What exactly is disk journalling?

michaelsanford

Translator, Web Developer
I've seen it in cocktail, I've seen it on the Panther specs page, but I still don't know what it is.

What is disk journalling, and why should I be concerned with it on an effectively single-user system?
 
Basically journaling keeps a log of all the read/write action to your hard drive, and is useful when your machine crashes because you can quickly see if any data was corrupted (the hard drive would have been interrupted during the crash) so it can be fixed quickly and you can save a trip to single user mode and fsck. Somewhere on the board I have a post with a few helpful links, and try Google, I'm sure there's something good there.
 
Is it resource-intensive? It sounds like it probably is heavily (essentially doubling all disk writes)? Is it enabled (in 10.2.8) by default?

Thanks mr K
 
I don't know about the resource intensive part - it probably isn't too great a burden depending on disk speed. But in 10.2.8 it is not enabled by default and in panther it is an option to select when installing (I don't know about upgrading...)
You have to select HFS+ with Journaling or something like that.
 
I looked at the info on Apple's support page searching on "journal log". It tells how to enable/disable, plus some useful stuff.

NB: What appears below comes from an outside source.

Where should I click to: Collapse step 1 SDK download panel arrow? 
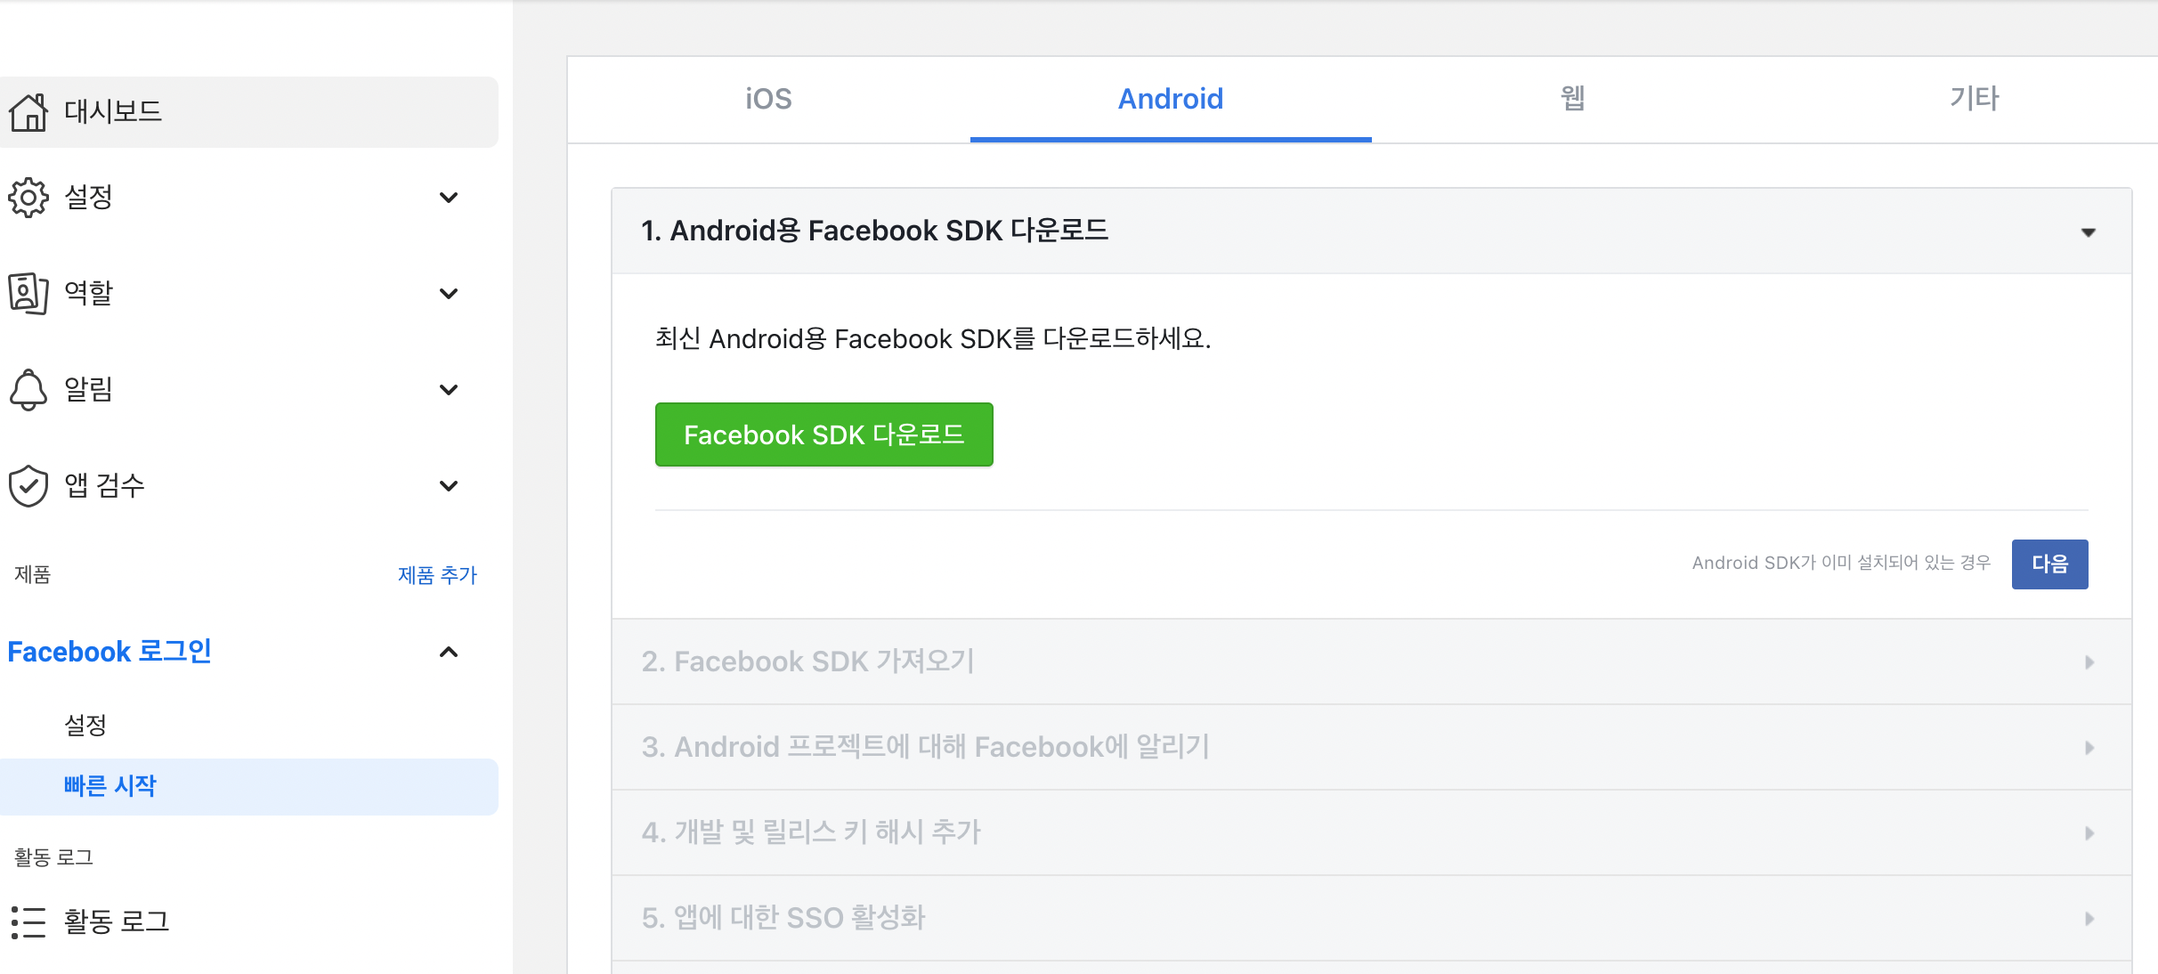click(2088, 232)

Also, although the info alludes to jounaling a disk, thinking of it as journaling all the filesystems on a certain disk. Filesystems have 2 tipes of information:

(1) Data - your applications stuff

(2) Metadata - time, ownership, permissions, pointers to all disk block containing the data.

During filesystem writes, jounaling places the Metadata in a log file until the data is written to disk.

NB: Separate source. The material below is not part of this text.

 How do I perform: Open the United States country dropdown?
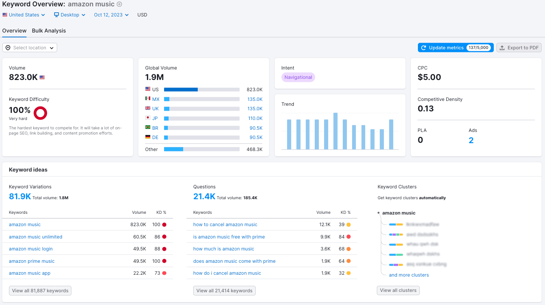24,15
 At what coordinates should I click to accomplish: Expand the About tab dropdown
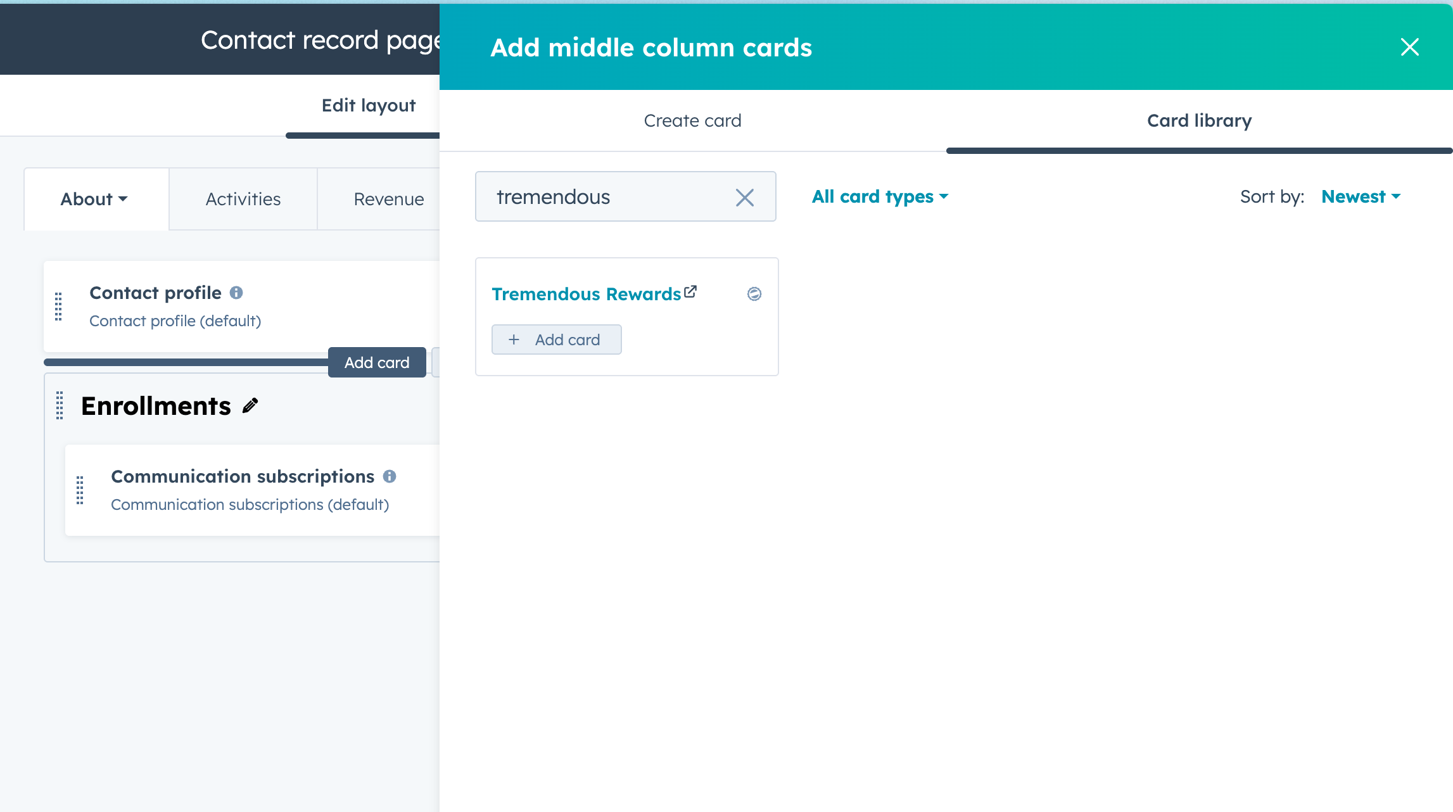(94, 200)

On my imac running 10.2, #df-k shows my whole disk as 1 filesystem taking-up the entire disk.

As to whether or not to journal:

The whole disk is 1 filesystem. A power disruption while writing to disk could corrupt your filesystem. You cannot mount a corrupted filesystem.

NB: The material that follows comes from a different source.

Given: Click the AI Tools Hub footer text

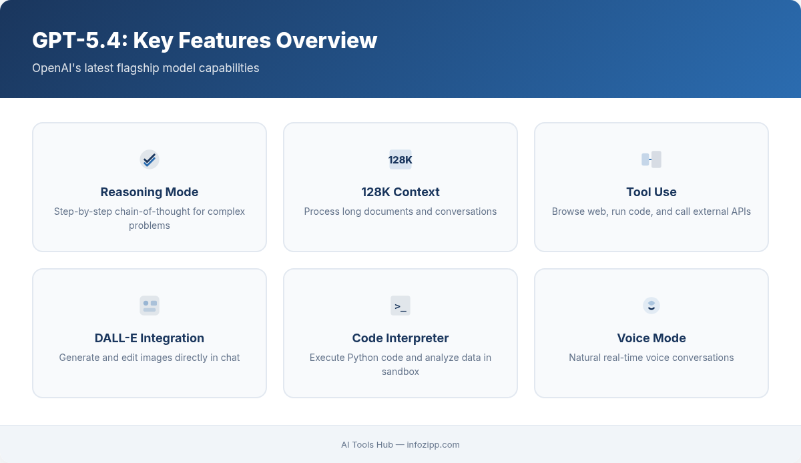Looking at the screenshot, I should [x=366, y=444].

You then run #fsck to repair the filesystem. With jounaling, the journal log gets replayed 7 almost always fixes the problem(s).
Without journaling #fsck must read the disk, and sometimes fixes the problem.
So, from a reliability standpoint we have "almost always" versus "sometimes".

Hey, don't worry, if your filesystem won't #fsck clean, there is a workaround:

use #mkfs/#newfs to rebuild the filesystem, then do a full restore from backup. Couldn't get worse, right?
Remember, on my system, the whole disk is 1 big filesystem.
How can I run #mkfs/#newfs you say? Ah, from your O/S CD!!

As to the performance hit, if Apple's jfs is like Veritas & AIX, only writes get journaled. As a single user host, you will probably not be write-intensive unless you create big streaming files. It isn't so much the performance hit of an additional write, but the real hit is when the journal log fills & the system is waiting for some journal log space to do more writes.